The "313 Team" serves as an example of an Iran-aligned group leveraging this ambiguity. The group recently claimed DoS shutdowns of government and military services in Bahrain and Kuwait. Public reporting indicates both governments experienced minor disruptions, but the incidents either lacked the impact 313 Team claimed or were traced to other threat groups.

"with hacktivist activity, the claim is part of the attack itself," says Justin Moore, senior manager of threat intelligence for Palo Alto Networks' Unit 42. Unit 42 tracked a surge of incident claims at the start of the conflict that lacked verifiable evidence but still generated public concern.

"The narrative that they are operating everywhere is critical to the psychological aspect of their activity, keeping the looming potential threat of attack by them in the news cycle," Moore says. "For an organization, the challenge is managing the reputational fog of war that these groups intentionally create the moment they post on Telegram."

As a baseline for evaluating risk, Geenens notes that groups believed to operate as proxies for a nation-state carry more weight in their claims than self-proclaimed anonymous channels. For instance, Handala, widely assessed to be a false flag operation for Iran's Ministry of Intelligence and Security (MOIS)—is the operation most frequently associated with concrete, verifiable cyber activity in March.

Evaluating the threat scene

Security researchers maintain different perspectives on the severity of the risk these aligned groups pose to organizational infrastructure.

Matt Hull, vice president of cyber intelligence and response at NCC Group, suggests organizations should prepare for more severe outcomes. "While many hacktivist actions are indeed noisy and designed for psychological effect, we have observed a significant shift toward destructive and high-consequence operations," Hull says. He points to groups targeting critical infrastructure and deploying wipers. He also highlights the role of Iran's reported "Electronic Operations Room" (EOR) in coordinating proxy activities.

"The establishment of the Electronic Operations Room (EOR) has synchronized hacktivist groups, allowing them to act as a force multiplier for state objectives," Hull states. "Even if an individual attack seems minor, the cumulative effect creates a massive drain on defensive resources and provides a smoke screen for more sophisticated state-sponsored actors to move undetected."

Loveland offers a more measured assessment of the current situation. "In fact, none of the Iran-linked, pro-Iranian groups (including Handala) or state-sponsored groups are making any meaningful impact on the Iran conflict, as confirmed by numerous independent assessments and our threat analysis," he states. "Iran and its proxies are orchestrating such campaigns on behalf of groups like 'Nasir Security' to sow uncertainty and create the optics of cyberattacks."
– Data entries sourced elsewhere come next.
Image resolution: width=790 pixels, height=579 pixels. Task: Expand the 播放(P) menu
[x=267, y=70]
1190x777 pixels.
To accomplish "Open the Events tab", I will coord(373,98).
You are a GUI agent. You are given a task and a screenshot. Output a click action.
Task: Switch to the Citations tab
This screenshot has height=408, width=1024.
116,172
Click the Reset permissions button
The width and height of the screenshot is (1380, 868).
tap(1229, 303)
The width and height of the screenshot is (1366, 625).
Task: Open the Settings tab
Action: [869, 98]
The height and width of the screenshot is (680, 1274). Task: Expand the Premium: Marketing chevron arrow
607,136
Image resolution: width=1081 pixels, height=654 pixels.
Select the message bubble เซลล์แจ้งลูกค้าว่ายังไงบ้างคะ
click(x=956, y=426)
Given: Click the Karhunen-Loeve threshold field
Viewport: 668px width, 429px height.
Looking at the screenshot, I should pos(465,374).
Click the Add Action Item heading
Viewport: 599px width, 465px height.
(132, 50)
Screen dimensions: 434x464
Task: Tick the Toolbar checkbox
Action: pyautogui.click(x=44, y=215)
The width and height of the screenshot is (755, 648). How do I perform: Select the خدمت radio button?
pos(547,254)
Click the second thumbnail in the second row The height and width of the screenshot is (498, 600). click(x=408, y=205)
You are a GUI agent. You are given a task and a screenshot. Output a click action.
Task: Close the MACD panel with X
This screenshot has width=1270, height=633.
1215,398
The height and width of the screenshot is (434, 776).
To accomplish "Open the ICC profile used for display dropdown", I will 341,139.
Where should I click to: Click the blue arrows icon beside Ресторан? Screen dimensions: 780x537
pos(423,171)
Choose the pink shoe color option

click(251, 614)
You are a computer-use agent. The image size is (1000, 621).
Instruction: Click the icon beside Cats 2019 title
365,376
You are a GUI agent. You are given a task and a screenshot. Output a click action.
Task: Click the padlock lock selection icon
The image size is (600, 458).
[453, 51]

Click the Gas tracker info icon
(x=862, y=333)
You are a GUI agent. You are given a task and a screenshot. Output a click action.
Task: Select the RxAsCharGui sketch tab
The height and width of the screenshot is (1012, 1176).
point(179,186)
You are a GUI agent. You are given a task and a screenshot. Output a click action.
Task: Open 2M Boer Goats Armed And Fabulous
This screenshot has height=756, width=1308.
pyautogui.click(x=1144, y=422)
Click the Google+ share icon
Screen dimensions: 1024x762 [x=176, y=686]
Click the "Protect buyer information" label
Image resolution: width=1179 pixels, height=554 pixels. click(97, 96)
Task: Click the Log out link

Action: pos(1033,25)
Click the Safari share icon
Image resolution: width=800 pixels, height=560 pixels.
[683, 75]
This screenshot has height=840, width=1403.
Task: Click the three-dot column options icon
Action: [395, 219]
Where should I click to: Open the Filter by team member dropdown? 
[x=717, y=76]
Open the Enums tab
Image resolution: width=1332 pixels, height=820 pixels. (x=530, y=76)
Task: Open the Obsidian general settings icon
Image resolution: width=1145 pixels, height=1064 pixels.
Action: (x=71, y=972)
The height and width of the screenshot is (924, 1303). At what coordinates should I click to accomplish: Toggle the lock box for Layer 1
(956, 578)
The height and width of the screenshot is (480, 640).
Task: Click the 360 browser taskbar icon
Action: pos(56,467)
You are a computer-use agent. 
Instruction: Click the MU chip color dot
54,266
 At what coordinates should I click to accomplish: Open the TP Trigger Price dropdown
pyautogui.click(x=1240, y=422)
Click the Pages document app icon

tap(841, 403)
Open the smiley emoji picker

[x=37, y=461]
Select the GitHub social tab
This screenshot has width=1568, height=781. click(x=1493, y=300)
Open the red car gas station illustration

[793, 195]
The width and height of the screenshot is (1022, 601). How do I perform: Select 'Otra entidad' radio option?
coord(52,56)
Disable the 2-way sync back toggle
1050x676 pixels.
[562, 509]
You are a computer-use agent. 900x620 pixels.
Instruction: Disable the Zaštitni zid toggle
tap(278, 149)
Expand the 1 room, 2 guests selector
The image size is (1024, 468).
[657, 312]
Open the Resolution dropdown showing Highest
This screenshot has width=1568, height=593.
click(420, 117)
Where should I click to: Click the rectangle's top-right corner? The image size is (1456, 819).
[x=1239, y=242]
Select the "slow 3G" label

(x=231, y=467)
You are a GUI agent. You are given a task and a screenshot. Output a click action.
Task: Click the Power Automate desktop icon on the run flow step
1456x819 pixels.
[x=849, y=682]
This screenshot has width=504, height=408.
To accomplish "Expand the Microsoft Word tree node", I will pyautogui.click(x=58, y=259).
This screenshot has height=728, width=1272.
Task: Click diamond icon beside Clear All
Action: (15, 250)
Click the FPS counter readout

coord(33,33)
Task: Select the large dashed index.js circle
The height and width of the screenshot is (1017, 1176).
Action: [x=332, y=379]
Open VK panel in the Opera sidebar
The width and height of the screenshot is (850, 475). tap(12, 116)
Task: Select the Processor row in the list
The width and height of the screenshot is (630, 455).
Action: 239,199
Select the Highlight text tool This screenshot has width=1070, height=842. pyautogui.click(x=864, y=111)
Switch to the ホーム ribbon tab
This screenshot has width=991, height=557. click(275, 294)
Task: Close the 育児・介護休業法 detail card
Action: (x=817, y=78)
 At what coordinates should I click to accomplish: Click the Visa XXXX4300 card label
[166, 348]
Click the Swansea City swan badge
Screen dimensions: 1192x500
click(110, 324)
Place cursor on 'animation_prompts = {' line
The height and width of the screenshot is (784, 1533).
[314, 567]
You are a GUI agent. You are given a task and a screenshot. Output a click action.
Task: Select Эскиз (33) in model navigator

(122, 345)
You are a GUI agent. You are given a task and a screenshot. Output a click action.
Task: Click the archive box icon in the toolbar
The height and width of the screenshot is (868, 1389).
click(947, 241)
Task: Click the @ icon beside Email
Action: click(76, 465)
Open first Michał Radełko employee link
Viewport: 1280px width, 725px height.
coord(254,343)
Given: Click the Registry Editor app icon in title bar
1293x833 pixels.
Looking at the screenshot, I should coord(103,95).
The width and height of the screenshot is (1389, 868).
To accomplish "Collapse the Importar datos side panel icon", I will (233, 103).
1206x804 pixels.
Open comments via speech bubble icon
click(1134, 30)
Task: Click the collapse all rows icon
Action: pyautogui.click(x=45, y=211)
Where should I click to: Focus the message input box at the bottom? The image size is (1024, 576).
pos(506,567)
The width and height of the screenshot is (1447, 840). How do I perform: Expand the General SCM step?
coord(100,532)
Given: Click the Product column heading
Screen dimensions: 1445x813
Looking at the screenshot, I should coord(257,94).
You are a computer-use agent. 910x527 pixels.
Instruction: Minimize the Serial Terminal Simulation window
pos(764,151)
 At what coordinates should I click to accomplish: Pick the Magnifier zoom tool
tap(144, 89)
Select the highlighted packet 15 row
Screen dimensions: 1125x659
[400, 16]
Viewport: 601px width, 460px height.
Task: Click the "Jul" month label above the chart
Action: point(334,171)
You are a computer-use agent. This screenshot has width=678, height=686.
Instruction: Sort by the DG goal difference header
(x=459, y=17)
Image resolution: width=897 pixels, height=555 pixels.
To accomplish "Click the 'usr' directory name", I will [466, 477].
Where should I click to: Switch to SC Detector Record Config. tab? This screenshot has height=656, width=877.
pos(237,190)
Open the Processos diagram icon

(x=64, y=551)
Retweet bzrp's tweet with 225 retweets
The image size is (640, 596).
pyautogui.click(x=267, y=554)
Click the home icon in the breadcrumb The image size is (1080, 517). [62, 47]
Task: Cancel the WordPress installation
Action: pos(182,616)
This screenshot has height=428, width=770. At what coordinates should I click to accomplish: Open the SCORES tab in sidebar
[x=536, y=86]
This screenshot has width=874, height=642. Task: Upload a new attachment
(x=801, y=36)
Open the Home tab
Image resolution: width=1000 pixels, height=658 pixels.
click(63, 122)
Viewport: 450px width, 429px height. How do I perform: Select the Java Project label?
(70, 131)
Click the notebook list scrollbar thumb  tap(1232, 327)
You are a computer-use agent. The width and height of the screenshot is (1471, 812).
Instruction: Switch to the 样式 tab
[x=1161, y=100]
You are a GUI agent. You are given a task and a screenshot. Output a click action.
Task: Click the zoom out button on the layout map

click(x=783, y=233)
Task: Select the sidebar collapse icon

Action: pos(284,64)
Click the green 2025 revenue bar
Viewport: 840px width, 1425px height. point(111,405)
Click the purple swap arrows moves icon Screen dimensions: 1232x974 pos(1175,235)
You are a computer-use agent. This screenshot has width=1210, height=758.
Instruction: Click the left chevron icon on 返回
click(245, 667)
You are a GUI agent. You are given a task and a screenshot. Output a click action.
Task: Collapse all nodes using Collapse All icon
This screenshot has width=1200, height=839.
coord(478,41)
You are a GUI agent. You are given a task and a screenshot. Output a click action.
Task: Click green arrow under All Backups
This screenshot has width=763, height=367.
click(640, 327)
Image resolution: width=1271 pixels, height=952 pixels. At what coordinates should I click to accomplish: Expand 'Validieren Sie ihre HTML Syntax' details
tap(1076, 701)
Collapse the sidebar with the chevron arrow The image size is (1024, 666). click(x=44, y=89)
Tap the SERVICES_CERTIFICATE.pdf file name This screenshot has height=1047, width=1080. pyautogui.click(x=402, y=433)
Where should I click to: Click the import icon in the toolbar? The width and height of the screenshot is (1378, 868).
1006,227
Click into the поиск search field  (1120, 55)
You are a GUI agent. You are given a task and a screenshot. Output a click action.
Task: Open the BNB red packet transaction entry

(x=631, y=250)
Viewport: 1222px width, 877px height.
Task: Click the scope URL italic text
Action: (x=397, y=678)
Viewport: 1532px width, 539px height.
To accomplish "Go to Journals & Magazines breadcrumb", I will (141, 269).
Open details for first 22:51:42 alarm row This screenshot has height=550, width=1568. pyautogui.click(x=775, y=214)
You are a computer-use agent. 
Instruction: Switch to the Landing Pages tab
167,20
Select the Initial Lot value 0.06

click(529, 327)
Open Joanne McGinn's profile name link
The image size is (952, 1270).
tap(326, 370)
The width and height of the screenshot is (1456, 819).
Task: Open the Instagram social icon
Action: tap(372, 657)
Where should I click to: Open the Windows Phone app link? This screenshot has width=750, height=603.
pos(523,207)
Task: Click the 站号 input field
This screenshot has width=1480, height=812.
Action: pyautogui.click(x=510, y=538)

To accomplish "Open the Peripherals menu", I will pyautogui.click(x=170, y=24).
To protect operations against these methodologies, security teams should focus on securing vendor and supply chain access. Implementing strict identity controls and multi-factor authentication mitigates the risk of the business email compromise and account takeover tactics these groups rely upon. Additionally, establishing clear communication protocols helps organizations effectively navigate the reputational uncertainty these threat actors attempt to create.